Do not conform any longer to the pattern of this world, but be transformed by the renewing of your mind. Then you will be able to test and approve what God’s will is—his good, pleasing and perfect will. (Romans 12:2, NIV 1984).
The time will come when men will not put up with sound doctrine. Instead, to suit their own desires, they will gather around them a great number of teachers to say what their itching ears want to hear. They will turn their ears away from the truth and turn aside to myths. (2 Timothy 4:3–4, NIV 1984).

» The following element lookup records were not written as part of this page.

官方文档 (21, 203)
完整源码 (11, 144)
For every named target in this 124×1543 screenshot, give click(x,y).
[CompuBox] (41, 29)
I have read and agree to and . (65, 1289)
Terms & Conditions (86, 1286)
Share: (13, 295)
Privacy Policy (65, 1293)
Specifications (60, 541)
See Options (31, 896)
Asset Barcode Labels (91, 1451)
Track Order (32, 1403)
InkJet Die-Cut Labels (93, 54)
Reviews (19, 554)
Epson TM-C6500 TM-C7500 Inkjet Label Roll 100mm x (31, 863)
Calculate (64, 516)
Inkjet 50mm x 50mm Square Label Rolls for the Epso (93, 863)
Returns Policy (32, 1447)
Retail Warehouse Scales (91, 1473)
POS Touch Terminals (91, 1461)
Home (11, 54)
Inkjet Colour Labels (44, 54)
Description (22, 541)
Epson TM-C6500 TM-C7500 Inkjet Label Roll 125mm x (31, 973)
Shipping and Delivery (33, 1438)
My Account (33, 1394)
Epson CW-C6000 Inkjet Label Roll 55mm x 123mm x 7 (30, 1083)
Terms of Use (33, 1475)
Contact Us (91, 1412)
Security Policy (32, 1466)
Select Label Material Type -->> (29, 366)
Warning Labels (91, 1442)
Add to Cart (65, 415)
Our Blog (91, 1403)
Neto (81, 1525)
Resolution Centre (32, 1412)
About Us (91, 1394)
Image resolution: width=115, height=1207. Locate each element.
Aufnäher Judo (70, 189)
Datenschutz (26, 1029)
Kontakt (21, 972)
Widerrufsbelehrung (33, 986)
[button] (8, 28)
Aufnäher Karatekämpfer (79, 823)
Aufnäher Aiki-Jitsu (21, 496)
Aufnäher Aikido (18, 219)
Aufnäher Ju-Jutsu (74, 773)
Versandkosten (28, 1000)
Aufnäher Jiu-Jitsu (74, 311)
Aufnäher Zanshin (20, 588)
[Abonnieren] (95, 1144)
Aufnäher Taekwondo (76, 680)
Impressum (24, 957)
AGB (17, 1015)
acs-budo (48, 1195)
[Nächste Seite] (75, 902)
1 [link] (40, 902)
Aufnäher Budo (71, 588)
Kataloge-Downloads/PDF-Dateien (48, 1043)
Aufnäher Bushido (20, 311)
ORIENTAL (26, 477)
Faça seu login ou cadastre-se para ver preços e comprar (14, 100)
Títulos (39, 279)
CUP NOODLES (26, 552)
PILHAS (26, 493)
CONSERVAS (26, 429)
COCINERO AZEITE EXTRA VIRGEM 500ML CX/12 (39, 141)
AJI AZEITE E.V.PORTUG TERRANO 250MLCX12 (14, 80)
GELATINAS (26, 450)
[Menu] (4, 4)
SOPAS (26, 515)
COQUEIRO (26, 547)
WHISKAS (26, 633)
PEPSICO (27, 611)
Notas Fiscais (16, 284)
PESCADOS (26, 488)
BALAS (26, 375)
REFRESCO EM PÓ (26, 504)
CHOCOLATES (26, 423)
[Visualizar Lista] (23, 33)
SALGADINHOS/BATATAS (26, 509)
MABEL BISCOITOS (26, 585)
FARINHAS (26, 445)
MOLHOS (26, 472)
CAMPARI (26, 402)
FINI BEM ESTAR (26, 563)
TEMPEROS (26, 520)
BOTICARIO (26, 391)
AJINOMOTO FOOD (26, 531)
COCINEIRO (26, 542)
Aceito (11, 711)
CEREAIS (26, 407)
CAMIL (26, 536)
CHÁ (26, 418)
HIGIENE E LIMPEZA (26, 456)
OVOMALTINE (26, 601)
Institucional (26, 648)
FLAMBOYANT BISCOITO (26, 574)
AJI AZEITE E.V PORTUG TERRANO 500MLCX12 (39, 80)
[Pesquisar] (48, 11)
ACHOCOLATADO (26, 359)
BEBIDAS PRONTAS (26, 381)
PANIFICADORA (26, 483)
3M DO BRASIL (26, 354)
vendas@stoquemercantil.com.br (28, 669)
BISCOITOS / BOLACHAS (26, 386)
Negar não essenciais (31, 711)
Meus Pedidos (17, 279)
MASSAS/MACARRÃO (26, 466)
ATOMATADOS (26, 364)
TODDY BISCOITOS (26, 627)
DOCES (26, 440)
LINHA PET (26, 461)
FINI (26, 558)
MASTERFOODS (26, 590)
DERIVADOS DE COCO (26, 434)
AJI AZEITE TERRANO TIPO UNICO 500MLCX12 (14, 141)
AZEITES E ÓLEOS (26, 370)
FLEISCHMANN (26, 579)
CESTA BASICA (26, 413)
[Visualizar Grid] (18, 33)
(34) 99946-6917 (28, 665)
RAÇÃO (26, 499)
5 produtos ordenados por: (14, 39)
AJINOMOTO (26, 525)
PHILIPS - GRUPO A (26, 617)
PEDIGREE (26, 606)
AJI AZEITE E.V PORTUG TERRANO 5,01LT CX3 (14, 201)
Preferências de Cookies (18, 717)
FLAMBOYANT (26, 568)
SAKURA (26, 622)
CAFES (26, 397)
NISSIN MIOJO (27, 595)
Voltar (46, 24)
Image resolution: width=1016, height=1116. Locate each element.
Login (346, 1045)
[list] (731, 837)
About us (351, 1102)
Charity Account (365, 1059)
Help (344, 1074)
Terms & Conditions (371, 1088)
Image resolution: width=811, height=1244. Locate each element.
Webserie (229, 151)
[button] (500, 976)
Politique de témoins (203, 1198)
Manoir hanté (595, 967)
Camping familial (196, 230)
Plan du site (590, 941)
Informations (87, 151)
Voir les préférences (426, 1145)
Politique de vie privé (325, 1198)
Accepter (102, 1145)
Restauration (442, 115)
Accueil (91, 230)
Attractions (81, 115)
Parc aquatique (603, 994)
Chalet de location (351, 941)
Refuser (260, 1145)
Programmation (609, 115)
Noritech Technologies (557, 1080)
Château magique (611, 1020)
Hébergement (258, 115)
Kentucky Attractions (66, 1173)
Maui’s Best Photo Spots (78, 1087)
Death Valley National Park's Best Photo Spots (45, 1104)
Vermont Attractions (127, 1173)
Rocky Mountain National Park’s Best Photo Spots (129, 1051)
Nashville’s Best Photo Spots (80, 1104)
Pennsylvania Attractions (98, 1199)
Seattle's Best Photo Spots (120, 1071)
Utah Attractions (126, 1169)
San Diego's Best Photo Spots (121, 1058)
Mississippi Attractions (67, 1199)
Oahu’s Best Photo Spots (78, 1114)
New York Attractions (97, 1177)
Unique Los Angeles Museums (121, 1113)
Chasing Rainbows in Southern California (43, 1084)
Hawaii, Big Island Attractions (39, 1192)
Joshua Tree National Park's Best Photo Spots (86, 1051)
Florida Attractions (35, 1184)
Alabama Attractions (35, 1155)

My Musings – Social proof — the tendency to view certain behaviors as being correct to the degree that we see others performing them. This can, and often does, result in pluralistic ignorance — if others are unconcerned about the behavior, we are apt to to conclude that nothing is wrong either. (Robert B. Cialdini, Ph.D., “The Psychology of Persuasion”).
Look around. We see both social proof and pluralistic ignorance happening all the time, and with increasing frequency. Behaviors once considered abhorrent, were soon tolerated, and eventually were viewed as being acceptable as more and more people became less and less concerned. So, conforming to the patterns of this world and turning aside to myths is not merely theological conjecture, but an observed psychological and social phenomenon.
The danger is that this is not merely something that occurs naturally. It has been “weaponized” by advertisers (to buy their product), political parties (to win our vote), special interest groups (to gain our support for their cause) and yes, even religious charlatans (tickling itching ears enticing us to turn aside to myths). Their tactics are most effective when they enlist others that are most like us to endorse the behaviors they want us to adopt. They will also enlist famous personalities (actors, athletes, etc…), that we admire and trust and are most likely to believe.
My Advice – The best proof is, and always has been, the Word of God. Not social proof. Sound doctrine has and always will result in Spiritual wisdom, not pluralistic ignorance. So be very careful in following what the crowd is doing, and in what behaviors the world is no longer concerned about. Because when it comes to “the patterns of this world,” there is always a reasonable doubt.
“Now the Bereans were of more noble character…for they…examined the Scriptures every day to see if what [the crowd was saying and doing] was true.” (Acts 17:10–11, NIV 1984).